En un arranque de afecto soltó una invitación.

– ¿Vendrías con nosotros, Isabel?

– Pero ¿y mi hijita?

– La traes contigo.

– ¿Y Francisco?

– Ah, que diga él.

– No puedo abandonar el hospital por tantos días. Gracias, don Cristóbal.

– ¿Le disgusta que Isabel nos acompañe?

– De ningún modo. Isabel merece este regalo y Alba Elena disfrutará del mar.

– Sólo unas pocas semanas -aclaró don Cristóbal.

Fue nuestra primera separación: un preludio.

El oidor De la Cerda y Sotomayor contrató a un hidalgo para que buscase una casa amplia en Valparaíso. Luego despachó una caravana con alfombras; camas, frazadas, mesas, sillas, cojines, vajilla, candelabros e incluso talegas de harina, maíz, papas, azúcar y sal, decidido a no pasar privaciones y dar una adecuada bienvenida a los funcionarios que llegaban de un agotador viaje marino.
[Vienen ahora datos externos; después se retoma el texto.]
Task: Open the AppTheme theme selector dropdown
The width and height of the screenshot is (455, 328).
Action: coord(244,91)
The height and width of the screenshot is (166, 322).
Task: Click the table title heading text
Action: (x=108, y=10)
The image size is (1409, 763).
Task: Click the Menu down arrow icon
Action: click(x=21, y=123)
Partieron por la ruta del Oeste. Mi casa resonó vacía con un eco parecido al que me aterrorizó cuando dejamos Ibatín. Había muebles, sin embargo. Pero se instaló una ausencia. Las ausencias tienen voz, respiran, y asustan. La partida de Isabel y Alba Elena activó otras partidas que no fueron precisamente alegres. Me encerré en mi dormitorio. Mis pensamientos confluyeron raudamente en la apodíctica resolución. Una energía irrefrenable me ordenaba seguir adelante: corregir mi cuerpo para armonizar mi alma, cortar mi carne para consolidar mi espíritu. Me dividiré como lo hacía el hermano Martín en sus flagelaciones: mi mano será del cirujano y mi genital del paciente. Apretaré las mandíbulas para ahogar el dolor, en tanto el bisturí continuará firme. Tal vez una parte mía tendía a desfallecer, pero la otra deberá seguir trabajando hasta el final. La circuncisión es un rito que acusan de bárbaro, que expresa el gusto judío por la sangre: primero la sangre del prepucio, luego del semejante. La circuncisión -dijo un clérigo- estimula la crueldad. Ellos en cambio -pensé- no se circuncidan y eso les estimula el amor. Por eso nos persiguen, vituperan y queman en hogueras: para castigar debidamente nuestra crueldad… Pero este curso de ideas -reflexioné- ya no me gusta porque expresa resentimiento: lo alimenta la actitud de quienes nos odian. Prefiero, en cambio, solazarme con la perspectiva de una plena articulación con mis raíces.